The gyn changed her mind and said that I had pain with the speculum "because I wasn't having enough sex". She clearly had little to no experience with pelvic radiation. I asked the radio oncologist's nurse about vaginal dilators. She gave me a "small", but it looks huge: it's 7/8" in diameter and much wider than a woman's finger. I used it once so far, inserting very gently and kept it in the full 10 minutes while holding very, very, very still. It stung, but no sharp pain. If that's too big for you, I've heard that you can start off using a junior tampon as a dilator.
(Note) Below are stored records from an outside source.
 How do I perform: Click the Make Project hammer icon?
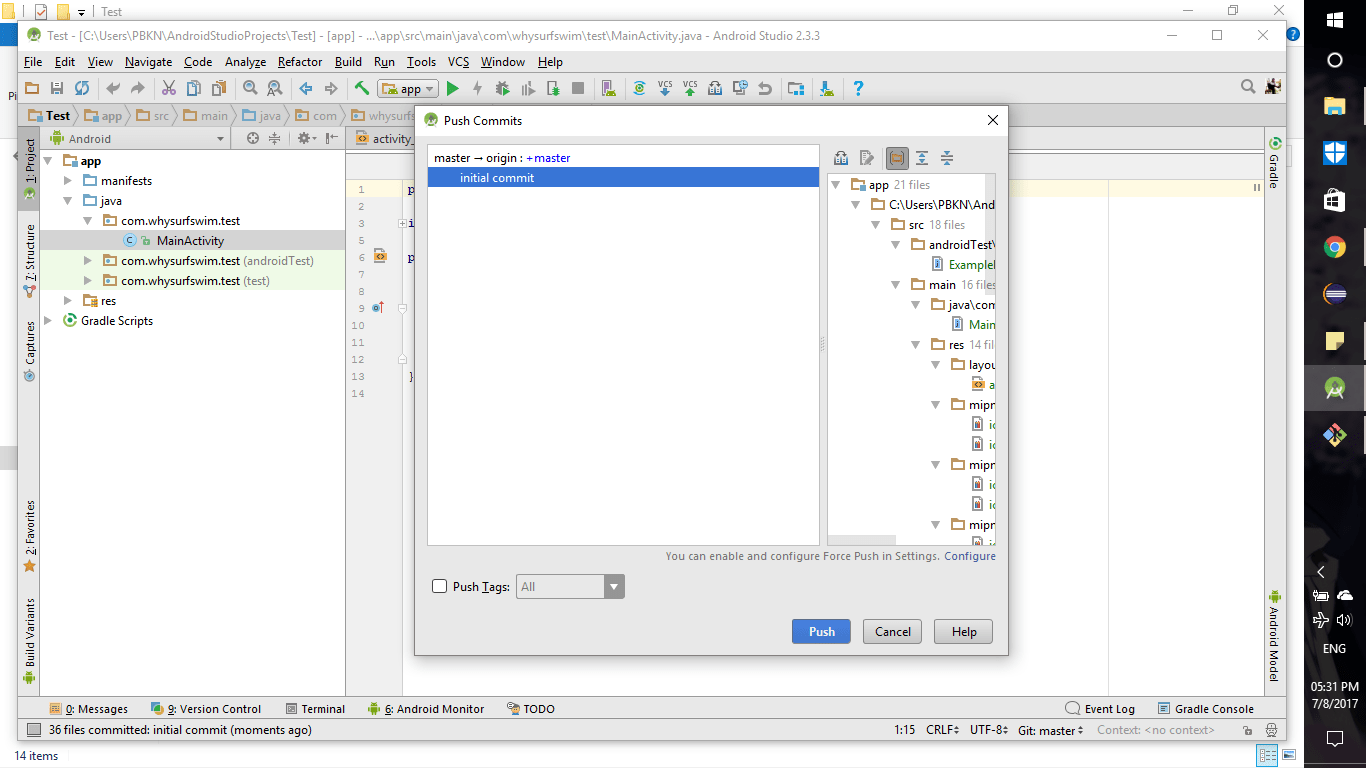(x=361, y=88)
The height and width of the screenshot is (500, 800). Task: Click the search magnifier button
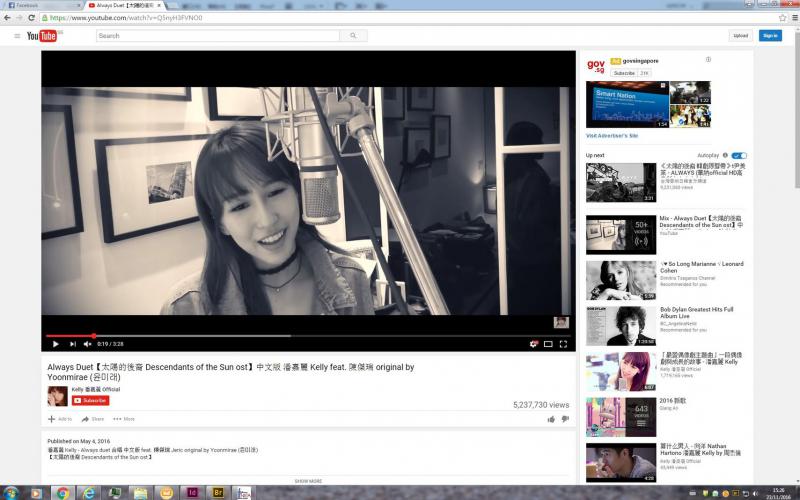(353, 36)
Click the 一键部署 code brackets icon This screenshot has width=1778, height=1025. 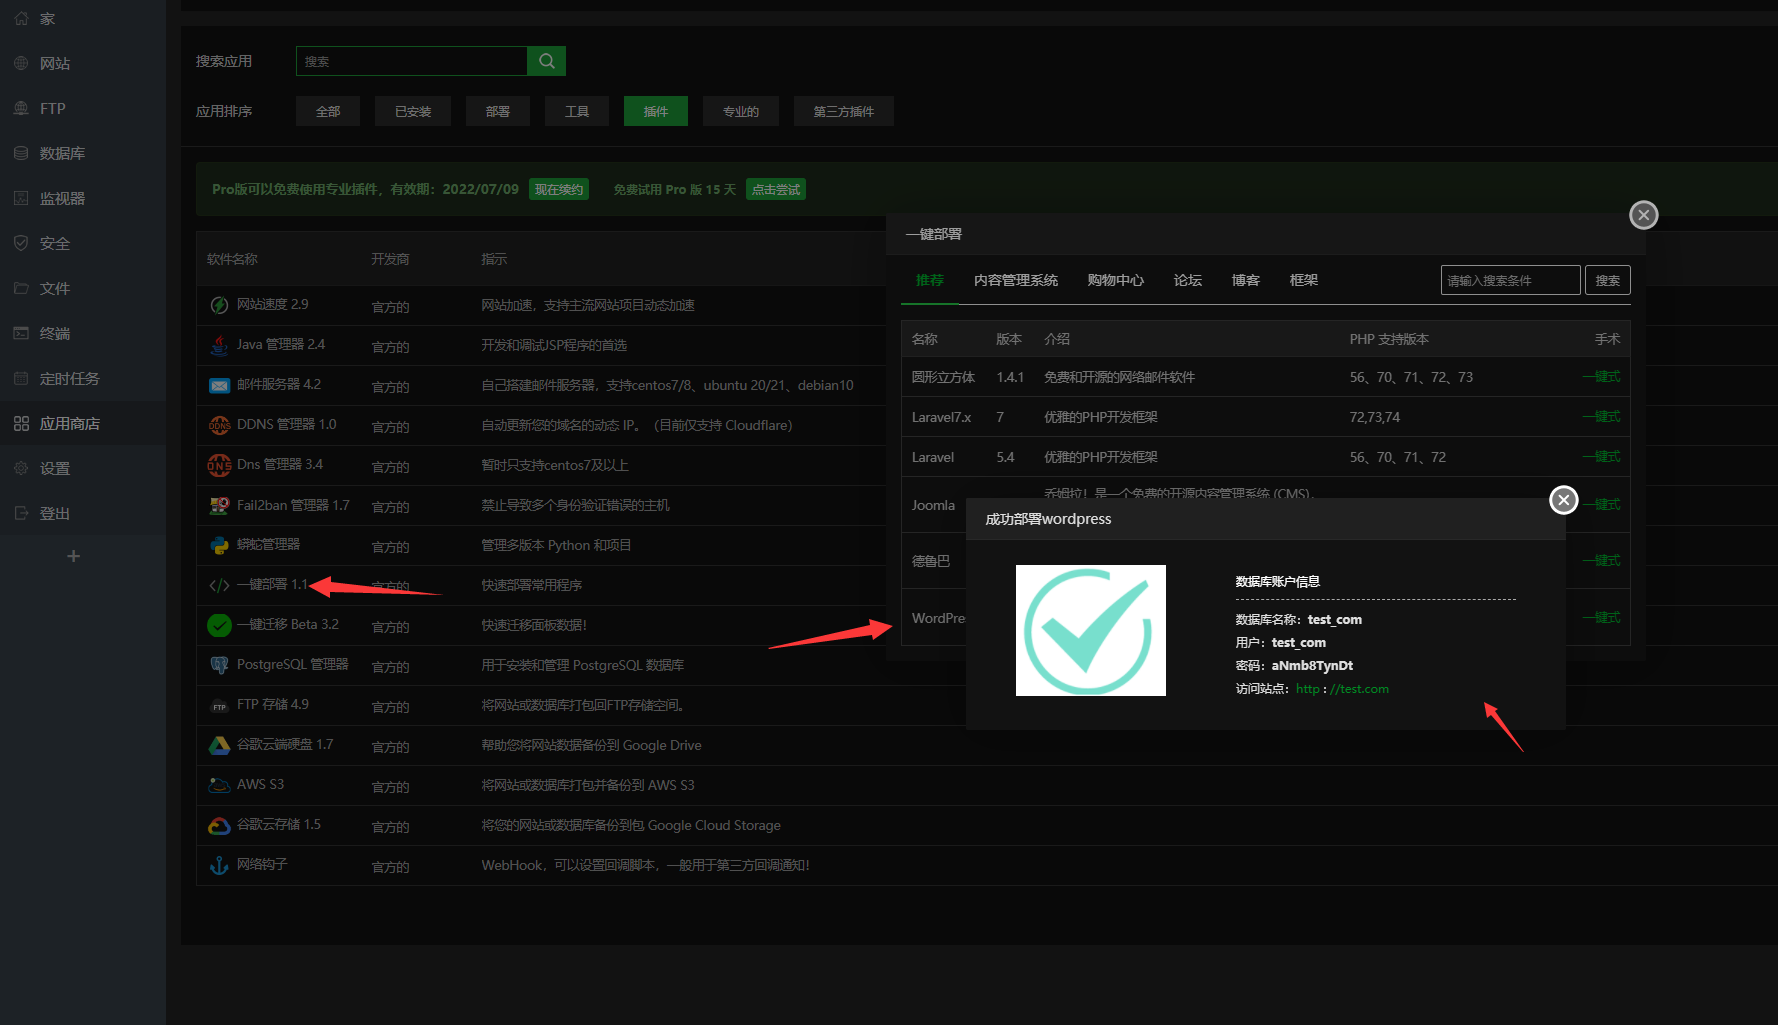(219, 585)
The nurse told me that Spencer Gifts (in many US malls) sells dilators in multiple sizes as well as online medical supply and sex toy companies.

Moisturizing and lubrication is valuable. In addition to prescribed meds, one woman over at Anal Cancer uses Vitamin A oil daily as a vaginal moisturizer and some of them use coconut oil. AstroGlide is a slipperier lubricant than KY Jelly and both are much better than water.

Colon -

There are 2 main kinds of fiber: insoluble and soluble. Insoluble fiber is indigestable and passes through the colon unchanged, forming much of the waste's bulk (the old "nature's broom"). Soluble fiber will absorb water in the colon to form a gel. This can prevent stools from getting too dry. Diametrically, it congeals loose stools. An example is psyllium husk, available from any vitamin shop and health food store. Your response may be different, of course. Examples of these kinds of fiber are readily found on the 'Net.

Cancer rehabilitation may help you with feeling stronger, have more stamina, and deal with the so-called chemo-brain. The STAR Program certifies therapists in the cancer rehabilitation specialty. I recently finished the physical therapy part and am much stronger myself. No more feeling like a wobbly noodle and no more dropping full, sticky glasses of ginger ale or Gatorade all over everything! Especially pleasing, they helped me learn some pelvic floor excercises that greatly reduces the amount of anal pain I have (not the Kegel excercise you always hear about). At the STAR website, look in the upper right hand corner to find your nearest certified program: http://www.oncologyrehabpartners.com/star-certifications/

I have been having lots of bulky stool. Not in diameter, but in length. It's painful passing all that stuff and causes me to have intermittent vaso-vagal episodes. A new friend, who had anal cancer 6 years ago, advised me to try a "low residue diet" (*). Ingested fiber would be no more than 15 grams per day, less if possible. It's a rather white, bland diet that's not balanced without great care, so a Registered Dietician should be consulted. A low residue diet is highly digestible, reduces the amount of waste passed, and allows the colon (and one's bumper) to rest. Sources of information for the diet can be found at these sites, and others. Each version seems to stress different aspects, so reading through several of them can be helpful:

American Cancer Society - http://www.cancer.org/treatment/survivorshipduringandaftertreatment/nutritionforpeoplewithcancer/low-fiber-foods

Northwestern Memorial Hospital - http://www.nmh.org/ccurl/84/948/lowfiber-diet07.pdf

University of Virginia - http://uvahealth.com/services/digestive-health/images-and-docs/Low_fiber_Low_residue_diet_3.pdf

University of Pittsburgh Medical Centers - http://www.upmc.com/patients-visitors/education/nutrition/Pages/low-residue-low-fiber-diet.aspx

(*) This friend also told me that she has very few stool problems these days and only rarely has a small incontinence after 6 years. She said it took her at least a year to begin to feel normal.